What is required -
Extract every line from the records below that contains the word "orange".
BEGIN Records for this exercise
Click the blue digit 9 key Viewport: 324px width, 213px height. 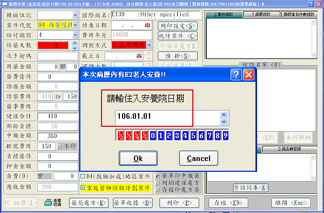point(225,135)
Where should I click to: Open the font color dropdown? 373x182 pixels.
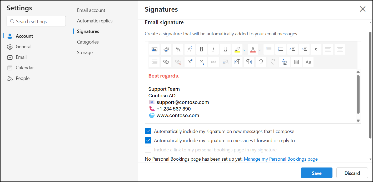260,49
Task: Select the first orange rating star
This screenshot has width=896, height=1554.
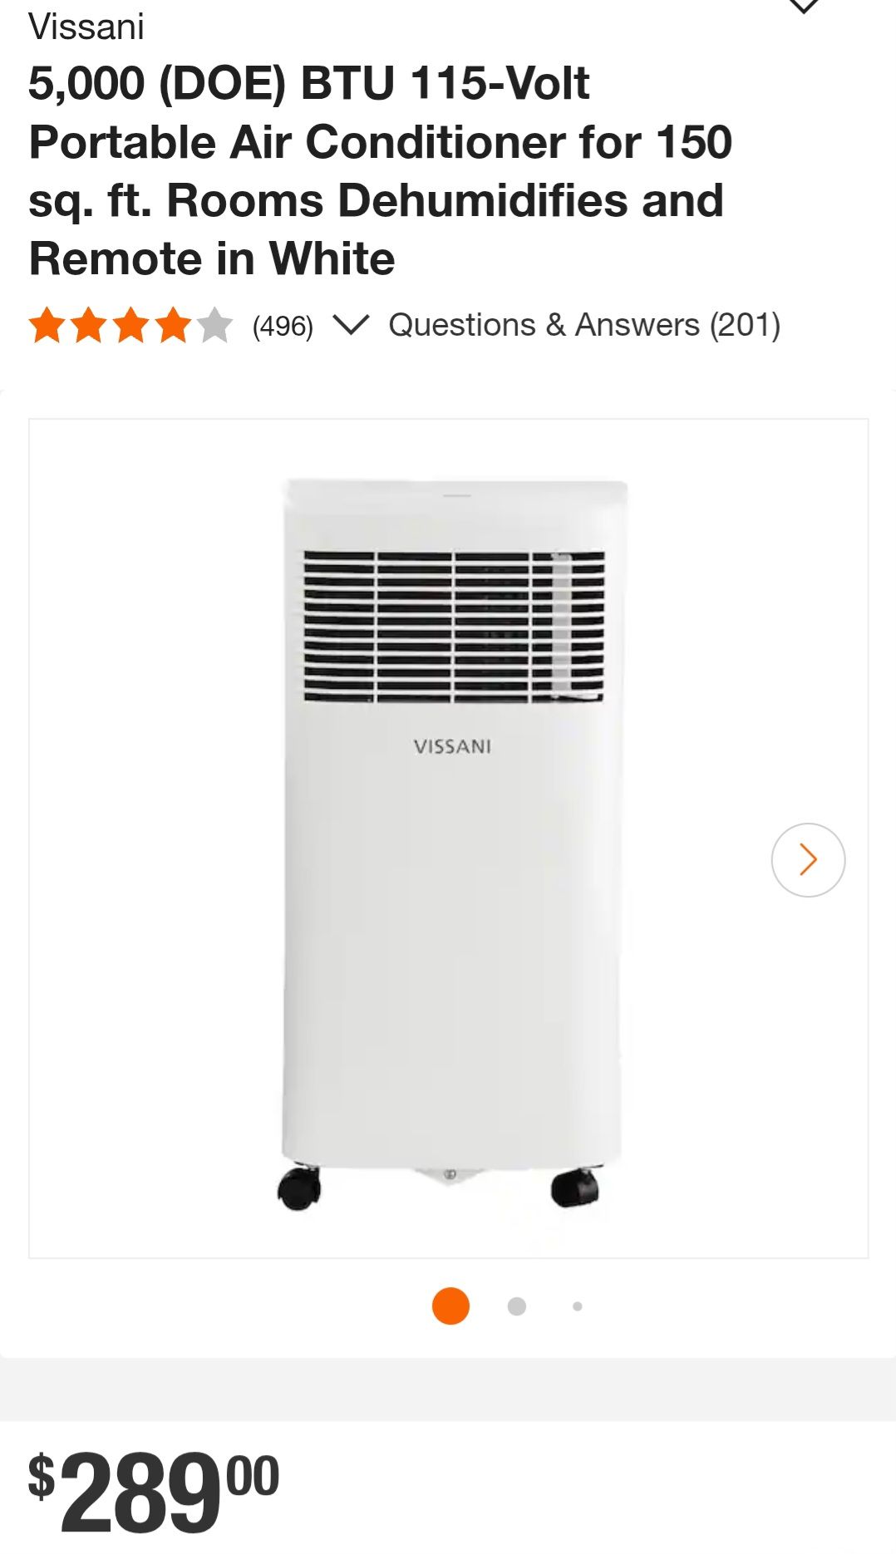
END Records for this exercise
BEGIN Records for this exercise
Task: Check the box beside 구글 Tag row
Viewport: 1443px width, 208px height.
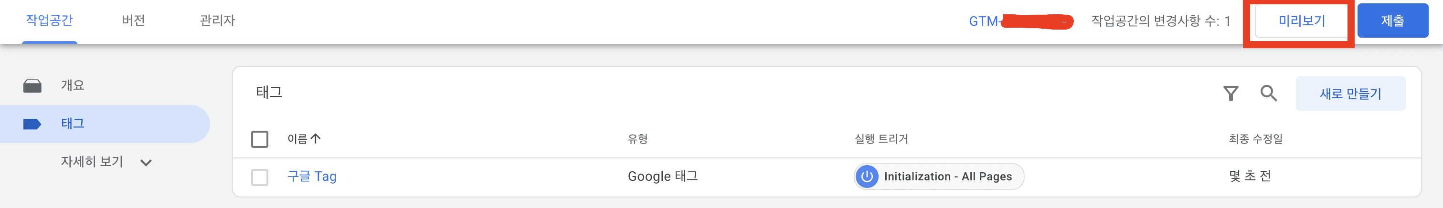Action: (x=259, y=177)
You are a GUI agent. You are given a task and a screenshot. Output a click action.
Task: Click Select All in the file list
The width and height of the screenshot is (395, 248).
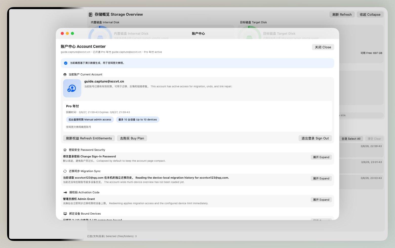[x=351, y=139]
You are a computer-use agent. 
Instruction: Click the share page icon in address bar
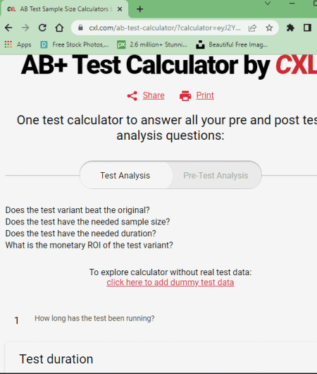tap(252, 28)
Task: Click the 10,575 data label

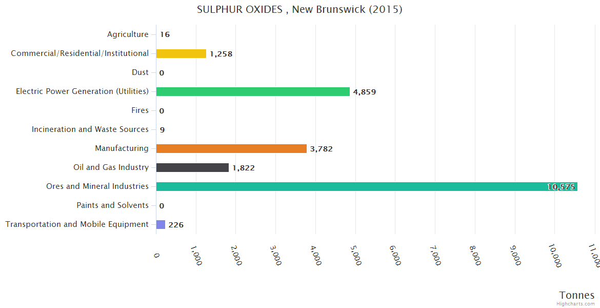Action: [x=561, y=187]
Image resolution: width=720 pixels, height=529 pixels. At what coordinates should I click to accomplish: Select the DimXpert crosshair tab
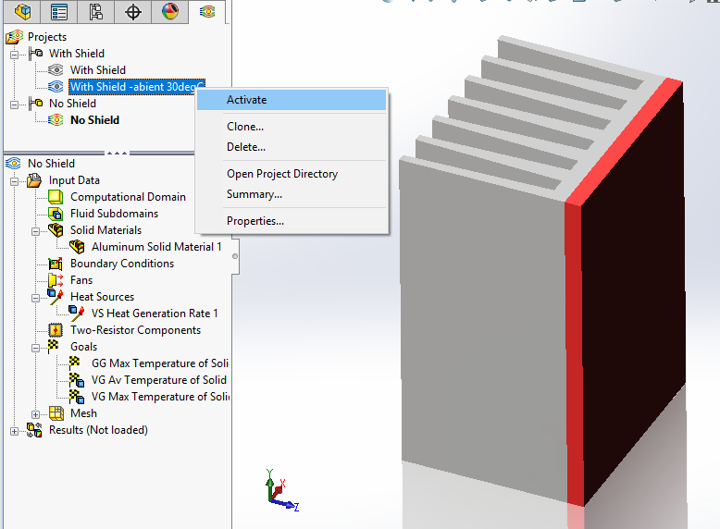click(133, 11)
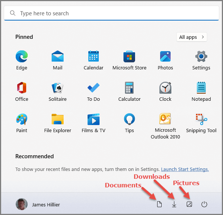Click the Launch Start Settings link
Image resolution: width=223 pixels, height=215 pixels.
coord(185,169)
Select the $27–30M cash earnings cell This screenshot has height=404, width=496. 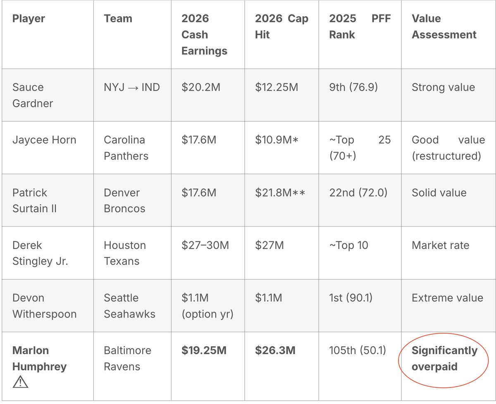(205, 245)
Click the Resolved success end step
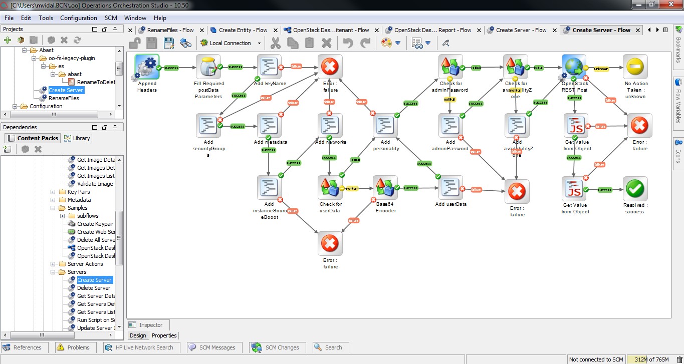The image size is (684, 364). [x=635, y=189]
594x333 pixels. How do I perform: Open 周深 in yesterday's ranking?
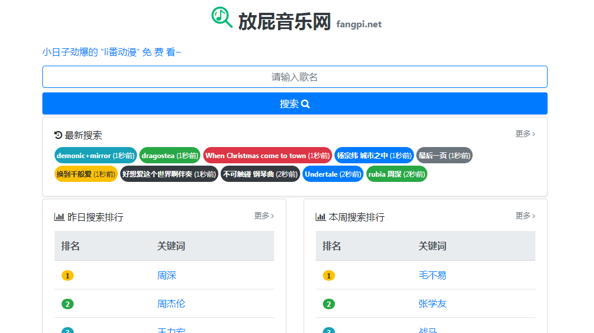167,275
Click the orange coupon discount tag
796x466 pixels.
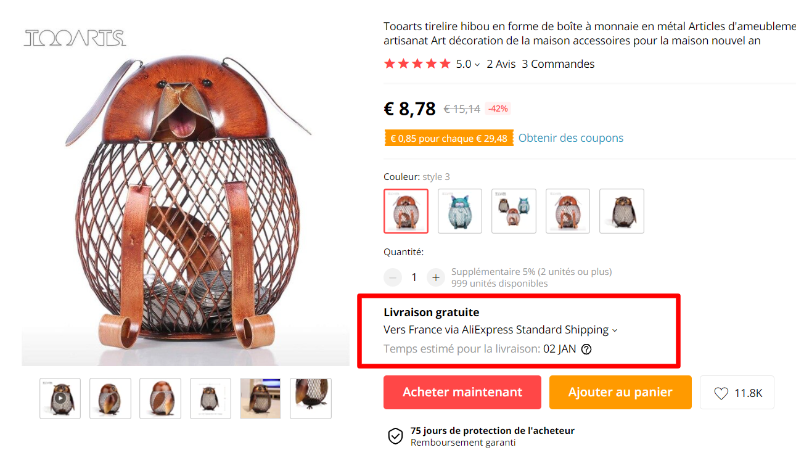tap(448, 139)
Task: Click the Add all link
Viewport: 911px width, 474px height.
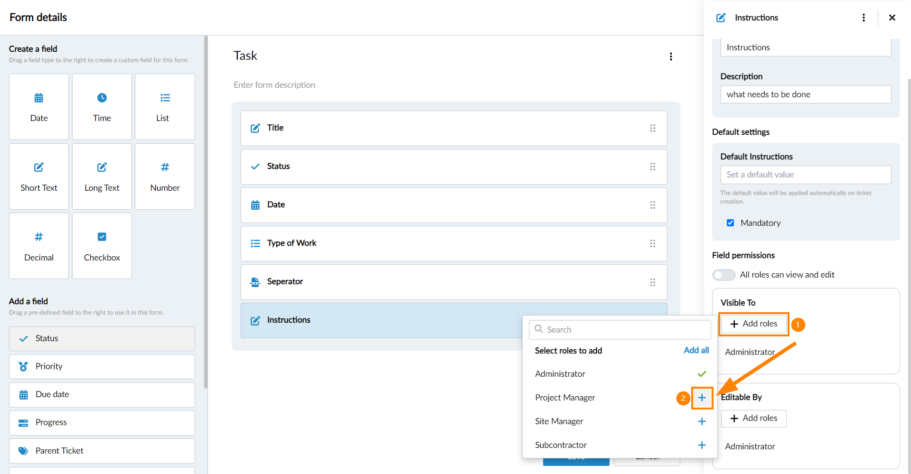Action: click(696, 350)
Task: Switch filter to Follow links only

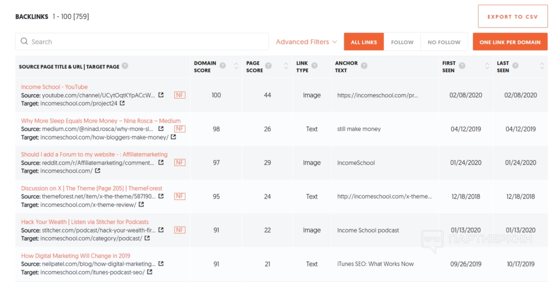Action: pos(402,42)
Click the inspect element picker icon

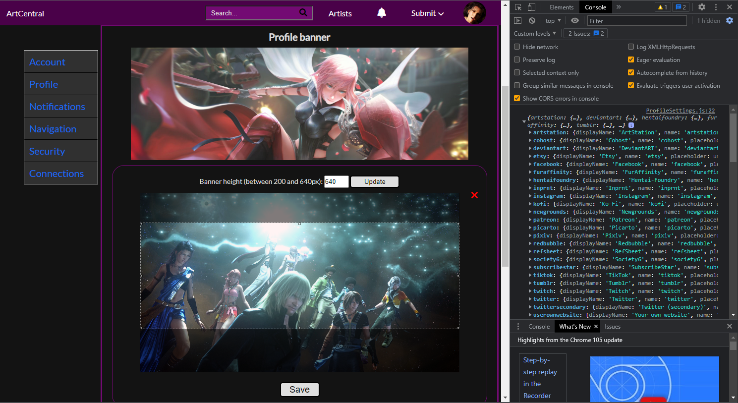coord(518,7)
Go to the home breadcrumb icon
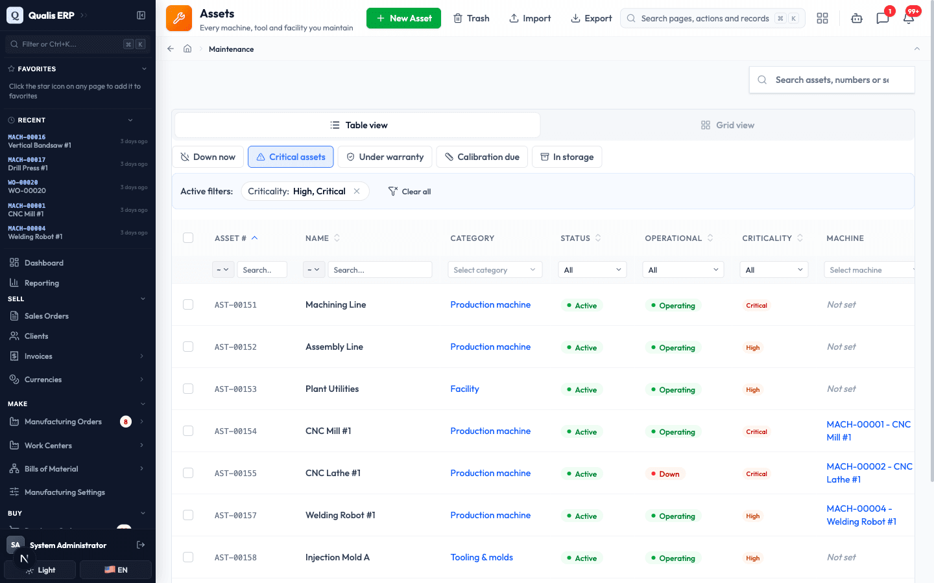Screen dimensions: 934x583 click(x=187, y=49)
END Records for this exercise
Written answer -
Task: Select the first orange rating star
Click the orange coupon discount tag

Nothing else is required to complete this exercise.